Dataset extract Block Start
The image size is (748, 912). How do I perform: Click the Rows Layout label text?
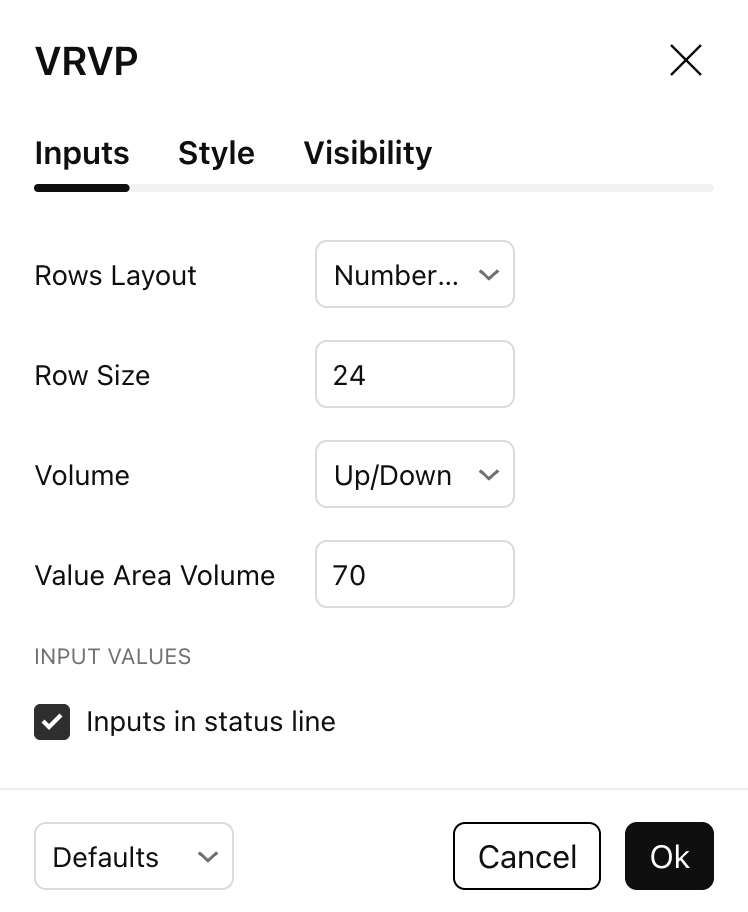coord(115,275)
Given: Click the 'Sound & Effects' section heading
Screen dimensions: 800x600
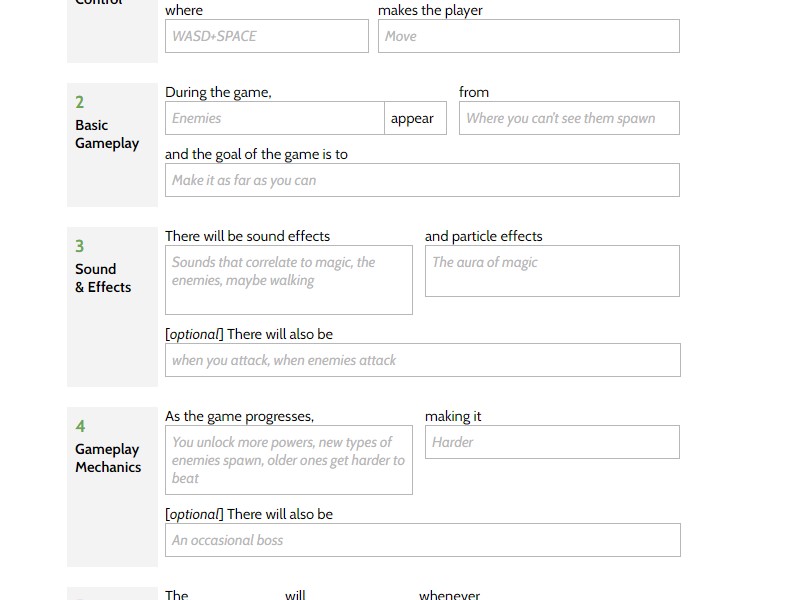Looking at the screenshot, I should pyautogui.click(x=103, y=278).
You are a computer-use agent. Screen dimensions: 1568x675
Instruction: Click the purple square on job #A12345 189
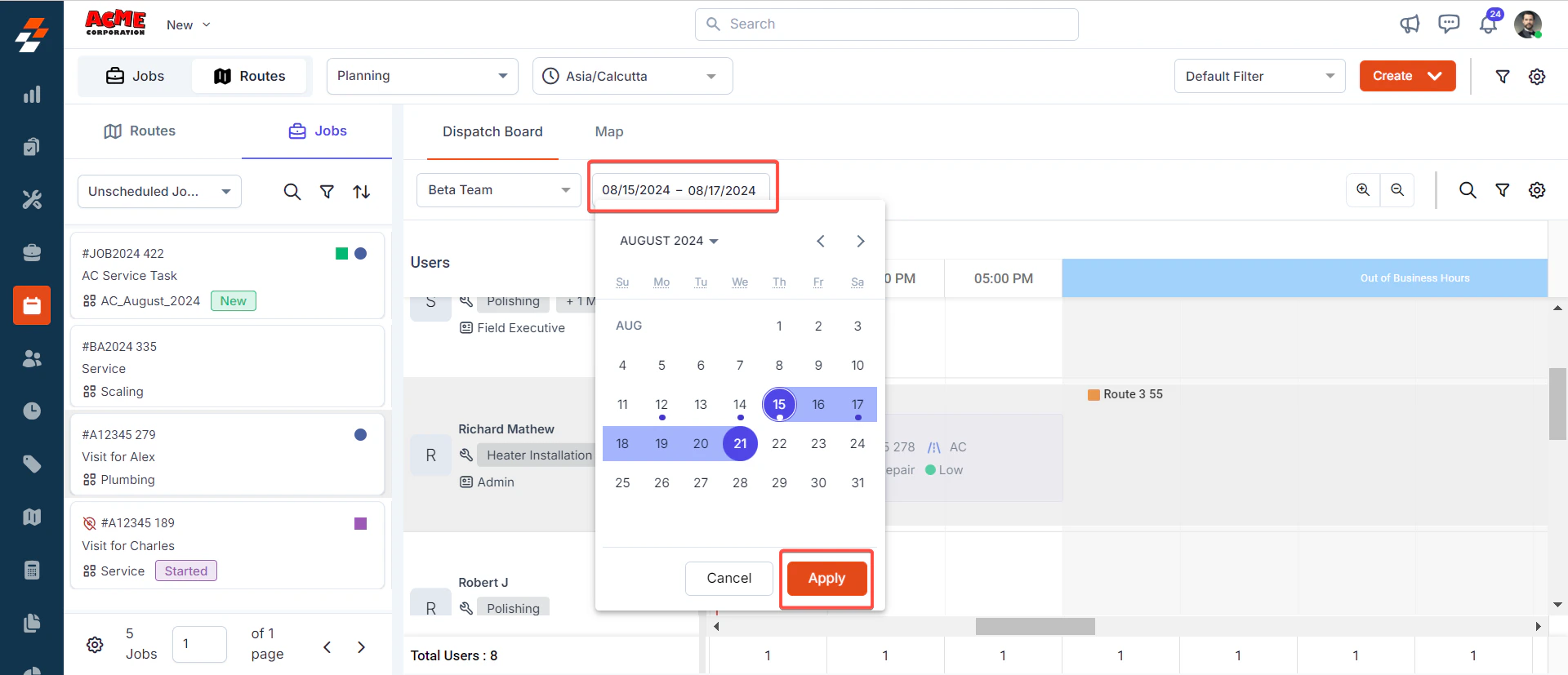click(360, 523)
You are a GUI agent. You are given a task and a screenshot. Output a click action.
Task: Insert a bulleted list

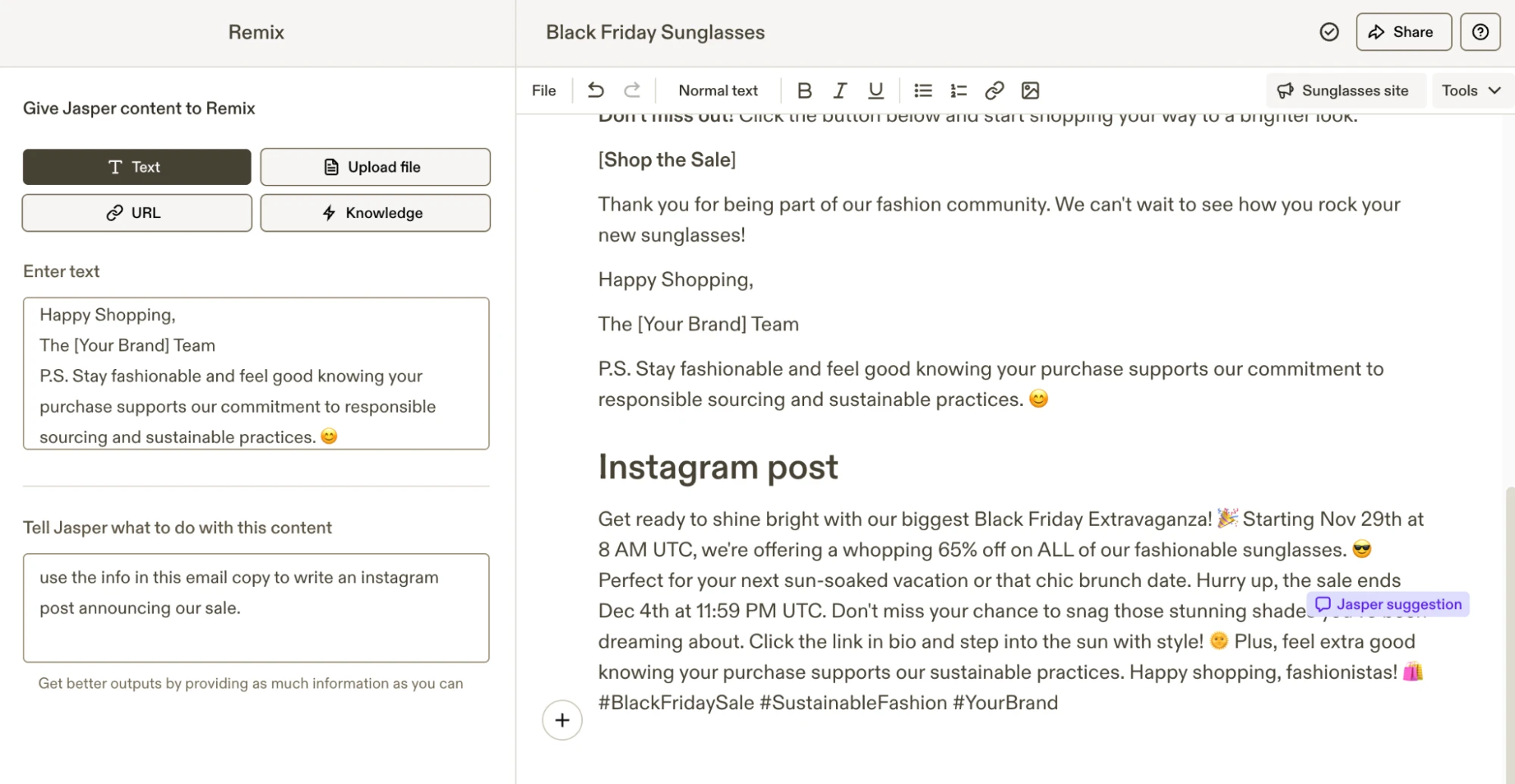[x=922, y=91]
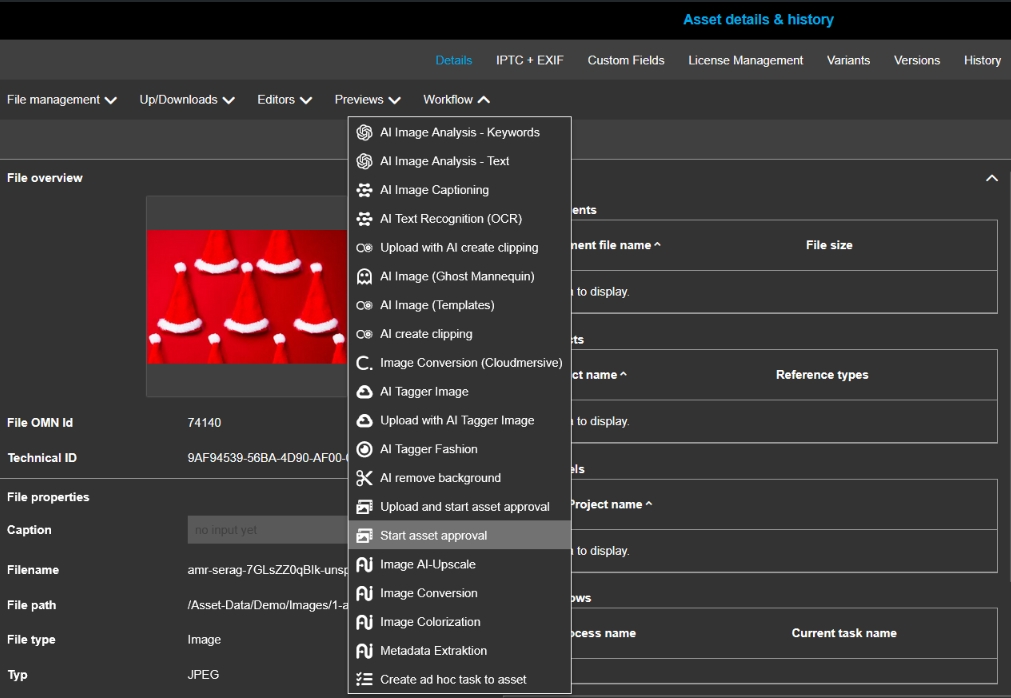This screenshot has height=698, width=1011.
Task: Select Start asset approval menu entry
Action: point(434,536)
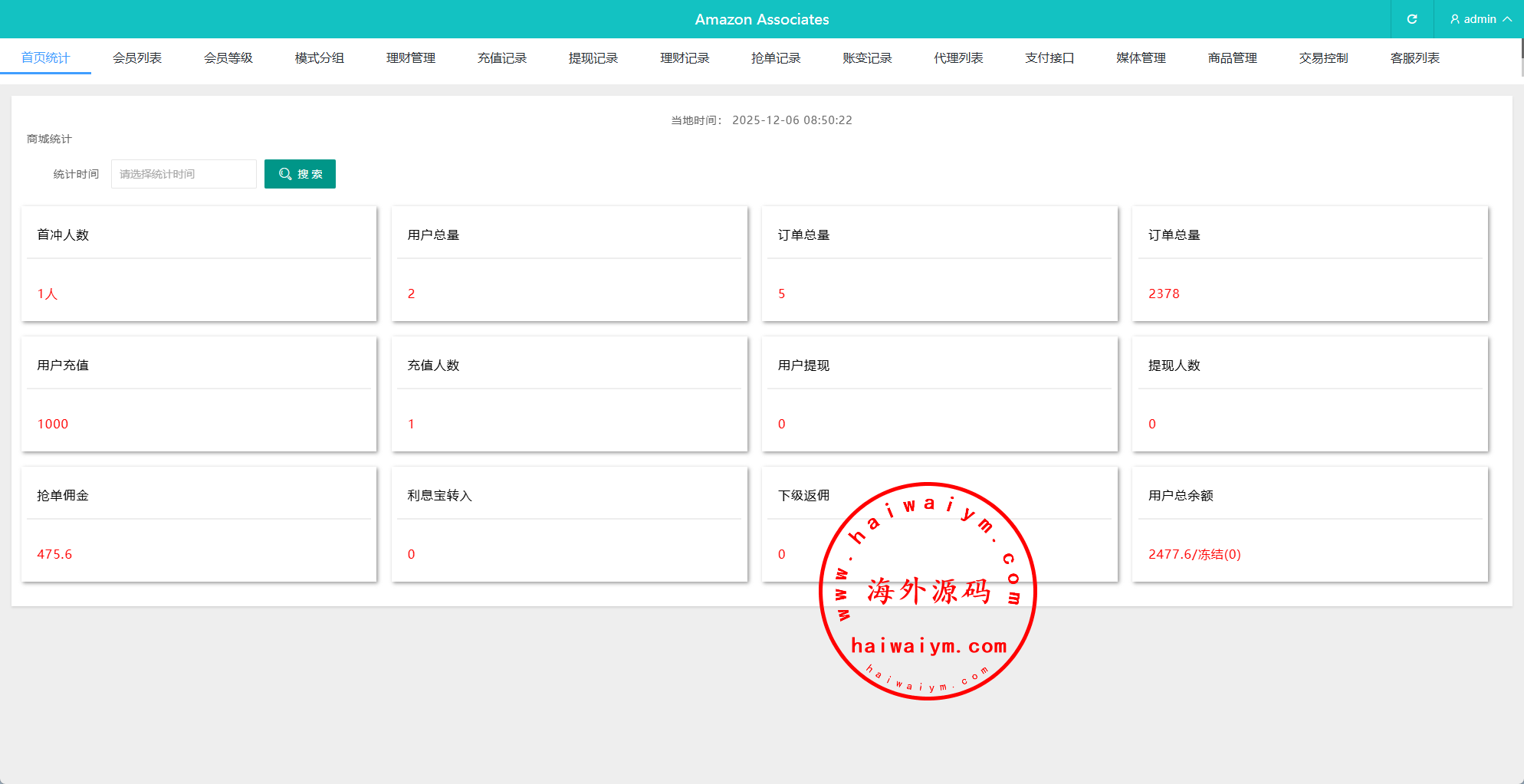The height and width of the screenshot is (784, 1524).
Task: Go to the 代理列表 tab
Action: (958, 58)
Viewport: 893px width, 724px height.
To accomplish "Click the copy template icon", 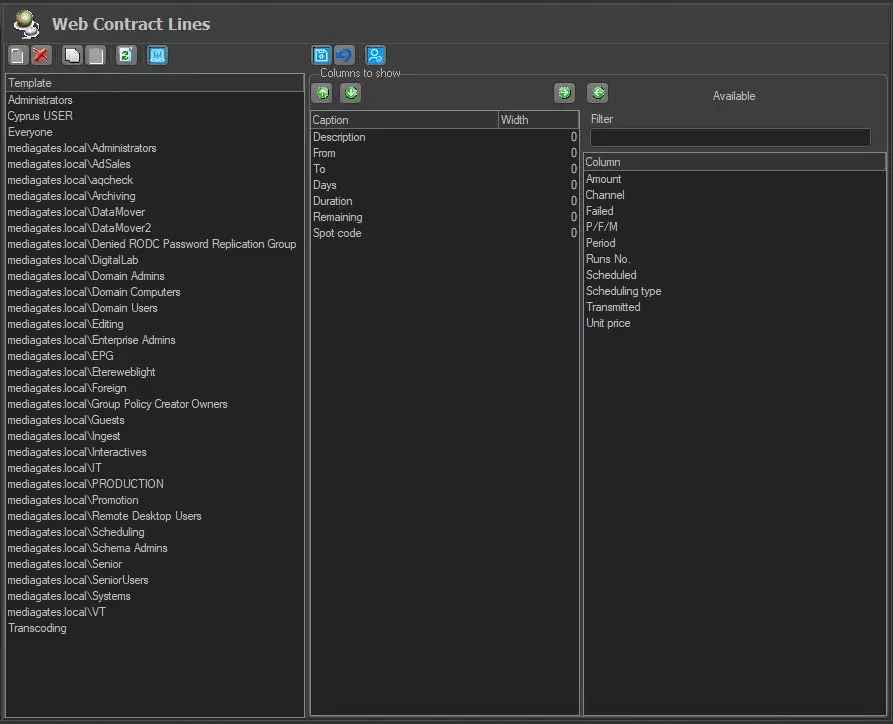I will point(72,56).
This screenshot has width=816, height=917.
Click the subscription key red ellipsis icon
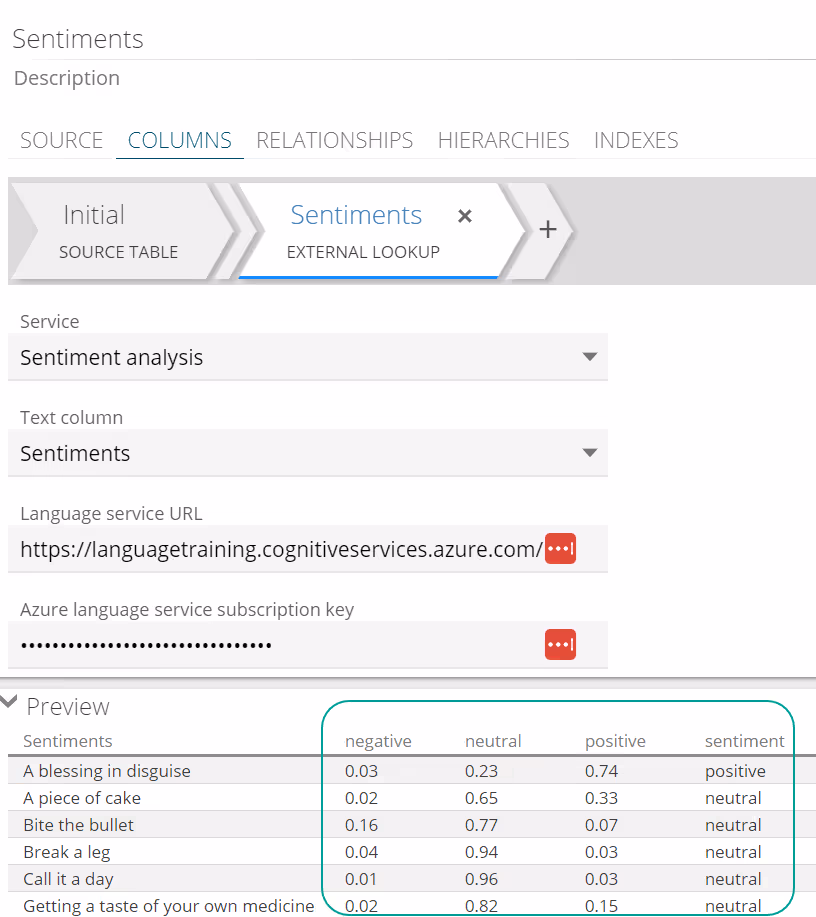pyautogui.click(x=560, y=644)
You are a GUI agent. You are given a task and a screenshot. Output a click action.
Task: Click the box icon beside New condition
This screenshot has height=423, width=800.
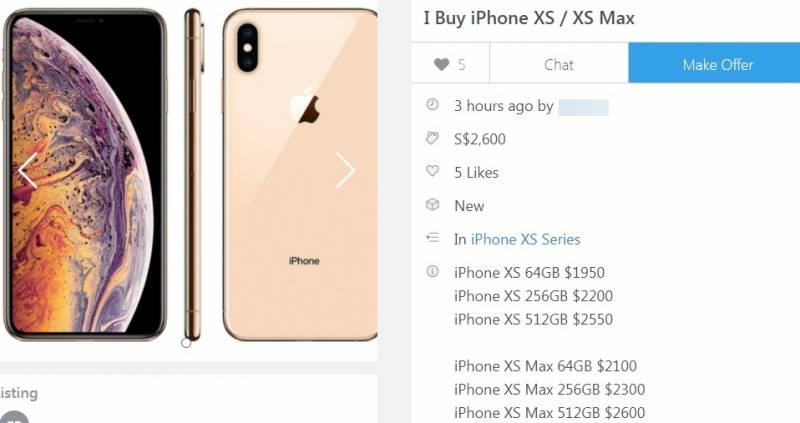(x=432, y=205)
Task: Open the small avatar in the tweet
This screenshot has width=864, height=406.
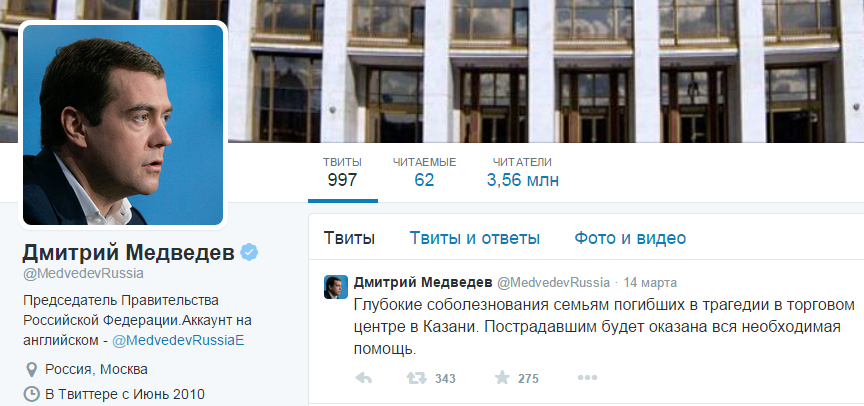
Dataset extract Block End
Your task:
Copy out nothing but the lines from the beginning of the records through the one that contains "You are a computer-use". Skip the pictures.

Answer to this task:
The image size is (748, 912). How do I perform: Click the Rows Layout label text?
coord(115,275)
Given: Click the 'Sound & Effects' section heading
Screen dimensions: 800x600
Looking at the screenshot, I should pyautogui.click(x=103, y=278).
You are a computer-use agent. Screen dimensions: 1568x675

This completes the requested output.